Лаури тихо застонал. Конец спокойным денёчкам, теперь за этой частотой придётся следить постоянно, да ещё и записывать, о чём говорят. И сегодня вместо нескольких часов спокойного сна надо будет составлять отчёт.

– А так да, ты бы пришёл, мог бы работать в отеле.

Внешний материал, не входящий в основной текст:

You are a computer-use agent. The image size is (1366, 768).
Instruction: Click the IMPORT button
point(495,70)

– Да ладно? Без документов?

– Легко, у нас знаешь, сколько таких работает? Или можно податься на клубничные фермы, моя подружка Лиза туда ездит каждое лето. Там на возраст не смотрят и на документы тоже. Так что найди брод и переходи. Поедем, заработаем денег и вообще можем в столице остаться.

– Угу, мечтать не вредно.

– А что? Мне одна женщина недавно сказала, что мечты свободны и пока что ничего не стоят. Мечтай сколько угодно, пока можешь.

10

Рома знал, что бывают люди, которые не различают цвета. Ещё знал, что есть жёлтые цветочки под названием «куриная слепота», они с Юркой как-то раз ели их на спор. Никто не ослеп, и вообще ничего не произошло, хоть Юрка и утверждал потом, что два дня ничего не видел в сумерках.

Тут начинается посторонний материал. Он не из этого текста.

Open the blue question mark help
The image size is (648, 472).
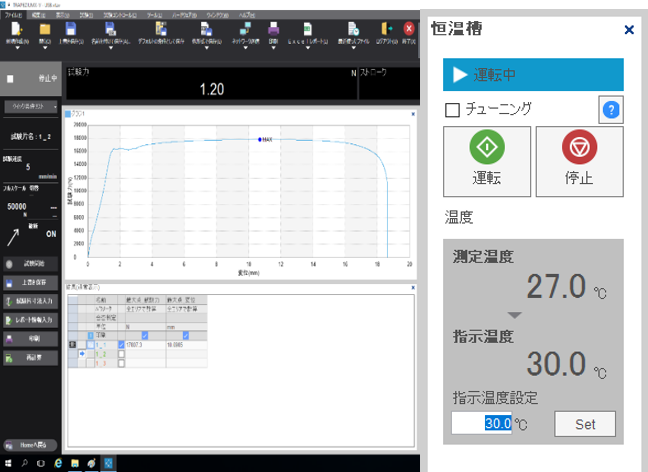(609, 110)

Но он не знал, как объяснить это: все цвета резко исчезли, как будто он смотрел на цветную картинку в телевизоре и кто-то пошевелил антенну. Теперь река была чёрной, берег стал серым, а песок и гребешки волн выцвели до белого. Чёрные стрижи взмыли в светло-серое небо с крыши крепости цвета мокрого асфальта и пропали в белых облаках.

– Эй, приём! Ты куда пропал? Батарейки, что ли, сели?

Рома моргнул несколько раз.

– Как… – Он прокашлялся. – Как звали эту женщину?

– Какую? А. Да я не помню уже. Вика? Лера? Их у нас много было, некоторые даже имя своё не говорят, знают, что их всё равно запишут по-другому. А что?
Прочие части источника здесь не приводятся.